GOAL OF THE EXERCISE.
According to the excerpt on Google's influence over elections, how many extra votes did Facebook researchers find their voting reminder generated during the 2010 U.S. congressional elections?

DOCUMENT EXCERPT.

That’s a rhetorical question.
With its dominance over search results, online news aggregation, and smartphone operating systems, Google’s capacity to influence democratic elections goes far beyond that of any other company. And the effect doesn’t have to be enormous to have an enormous effect. When the scale is big enough, tiny factors can have a profound impact. In much the same way that the slightest change in a shooter’s iron sight will cause a bullet’s path to widen exponentially the further it travels towards its target, so too might an infinitesimal search engine alteration produce reverberating consequences of immense magnitude.
More than half of presidential elections in U.S. history have come down to a win margin of less than 8%, with the past three under 5%. And presidential elections are really just street fights between key states, with the focus of campaigns not on poll-tested winners or losers but swing states with razor-thin margins. During the 2010 U.S. congressional elections, researchers at Facebook exposed 61 million users to a message reminding them to vote — it didn’t matter for whom — and found they were able to generate 340,000 extra votes across the board.
Digital gerrymandering, the selective presentation of information by an intermediary like Google to meet its agenda rather than to serve its users, is possible on any platform that personalizes, be it algorithmically or by manual curation, what it presents, particularly when there’s a digital choke point with an abundance of items offered up but only a few that can be shown at a time.
This is all the more important in light of the fact that Google employees have re-engineered and interfered with search results to a far greater degree than the company and its executives have ever acknowledged—a shift from its founding philosophy of “organizing the world’s information,” to one that’s actively deciding how that information should appear to people.
Extreme forms of monitoring — whether by the KGB in the Soviet Union, the Stasi in East Germany, or China with its Social Credit System — are a hallmark of all tyrannies, and technology is making both monitoring and the consolidation of surveillance data easier than ever. The world we live in today is very much the world that Edward Snowden predicted a decade ago.
Technology has consequences, and these consequences are beginning to manifest as undetectable and untraceable manipulations of entire populations by an unholy alliance between corporations and government to not only monitor what we do, but invisibly influence knowledge, beliefs, attitudes, and behavior. Even for those who make a conscious effort to “live off the grid” and decline to use social media and smartphones, it’s getting to the point where it’s all but impossible to operate in day-to-day life without consenting to data harvesting by entities looking to control and profit off of us. It is Orwellian to the maximus.
We’re talking about power on a level unprecedented in human history—virtually untraceable and well beyond the scope of existing regulations and laws. The biomedical tyranny carried out under the auspices of the pandemic was just the next logical extreme. As progressive internet “hacktivist” Aaron Swartz once said about Big Tech, “They have no constitution to answer to. They’re not elected. They have no constituents or voters. All of the protections we’ve built up to protect against government tyranny don’t exist for corporate tyranny.”
Just like for Joe Biden, Alphabet was HRC’s top donor.
An October 2015 article by Huffington Post — updated in 2017 — states that “there’s no evidence that any engineers or executives currently working for Google or Alphabet, Google’s parent company, are doing anything to support Clinton’s campaign.”
Before the 2016 election, Epstein and his team estimated that Stephanie Hannon’s Google connections had the power to drive between 2.6 and 10.4 million votes to Clinton on election day with no one knowing that this was occurring.
And because search rankings are ephemeral, they leave no paper trail, which gives the company plausible deniability.

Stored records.
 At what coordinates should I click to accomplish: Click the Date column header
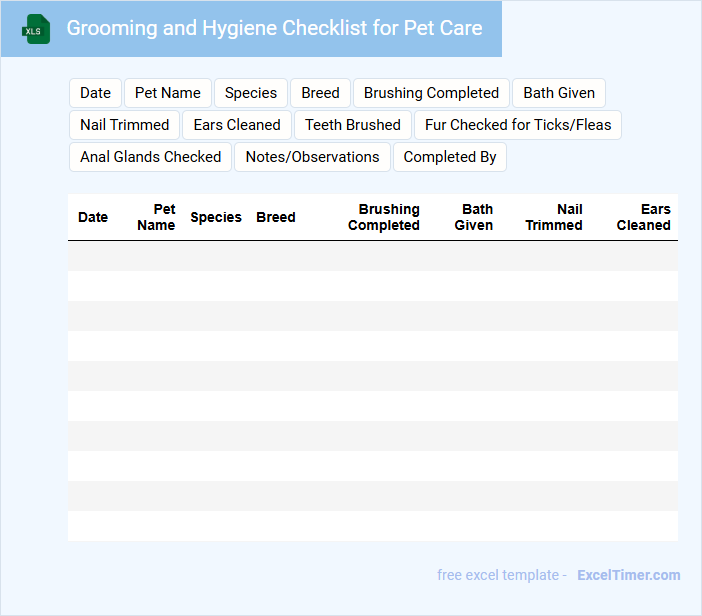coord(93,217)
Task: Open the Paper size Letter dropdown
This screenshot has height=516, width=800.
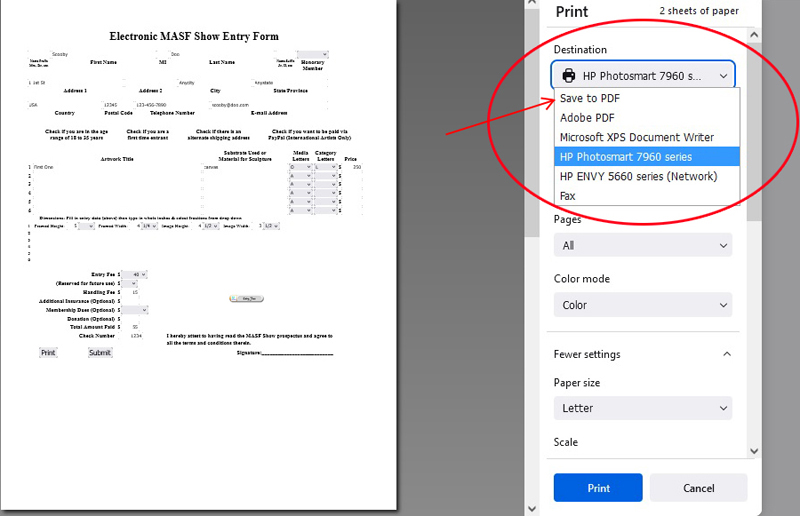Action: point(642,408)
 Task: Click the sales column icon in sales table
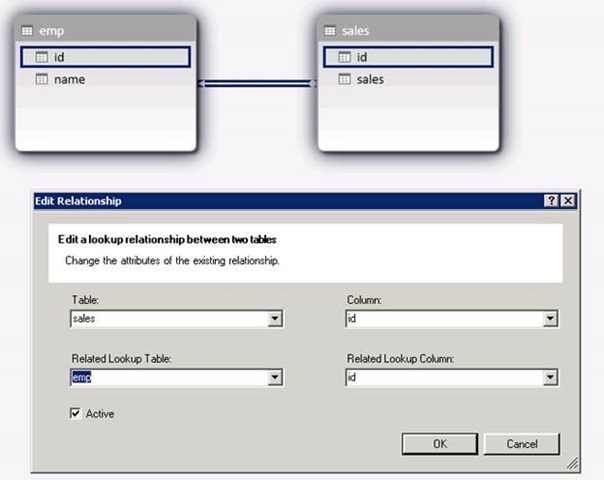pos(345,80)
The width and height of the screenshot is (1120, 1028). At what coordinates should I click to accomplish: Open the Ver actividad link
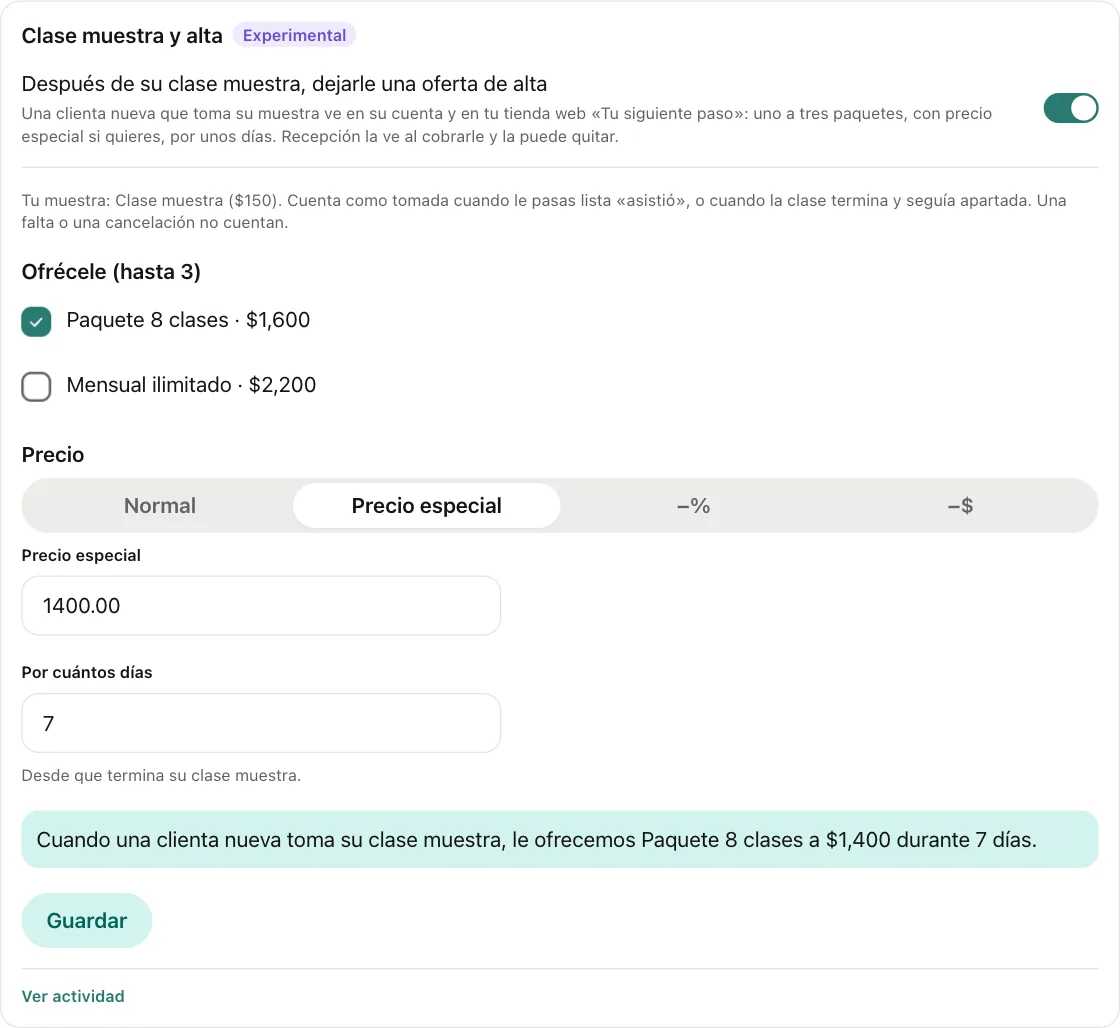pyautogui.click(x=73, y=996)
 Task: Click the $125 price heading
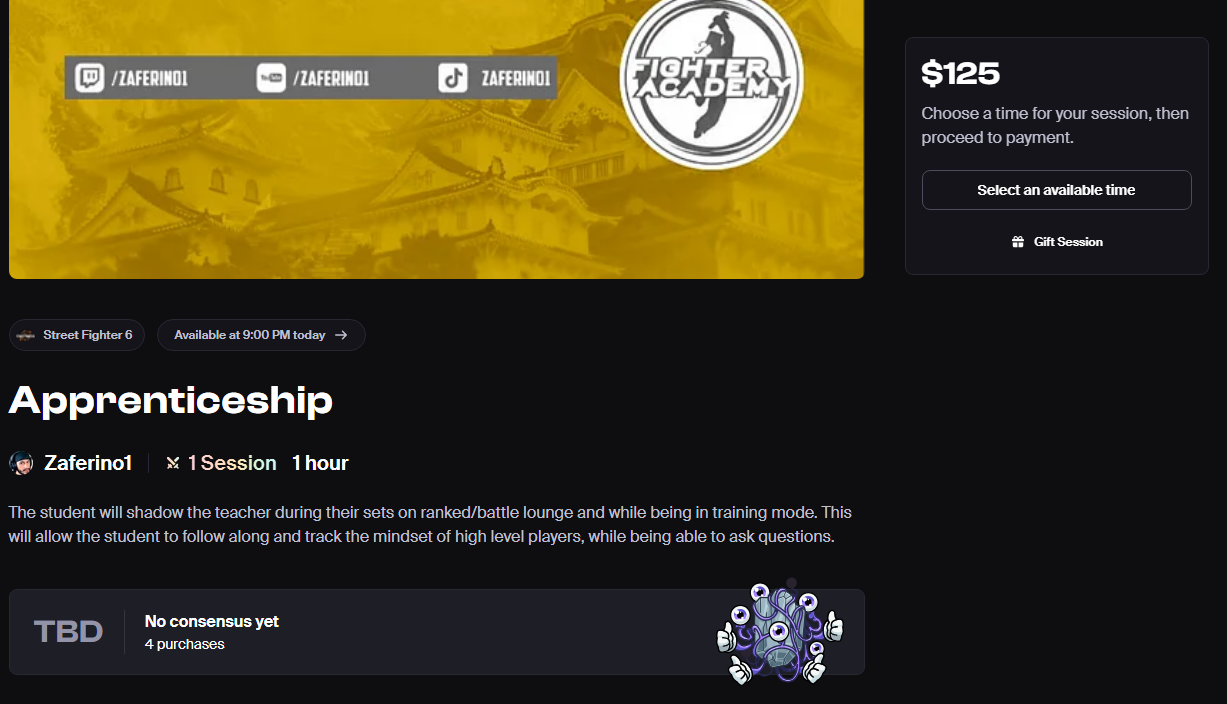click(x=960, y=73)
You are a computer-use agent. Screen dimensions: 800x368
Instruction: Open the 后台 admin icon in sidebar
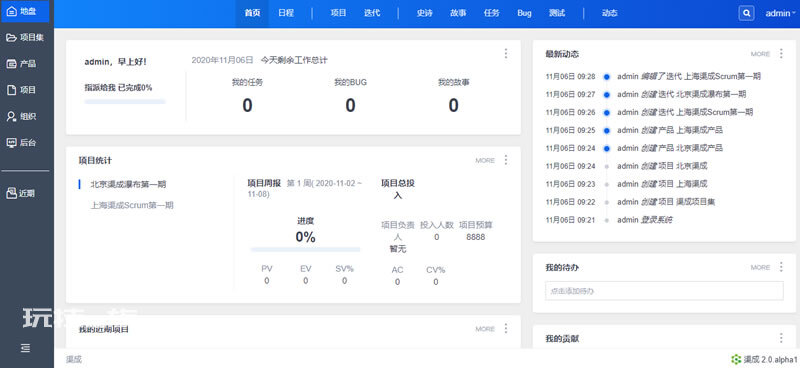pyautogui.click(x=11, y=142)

SOLUTION BELOW.
340,000 extra votes.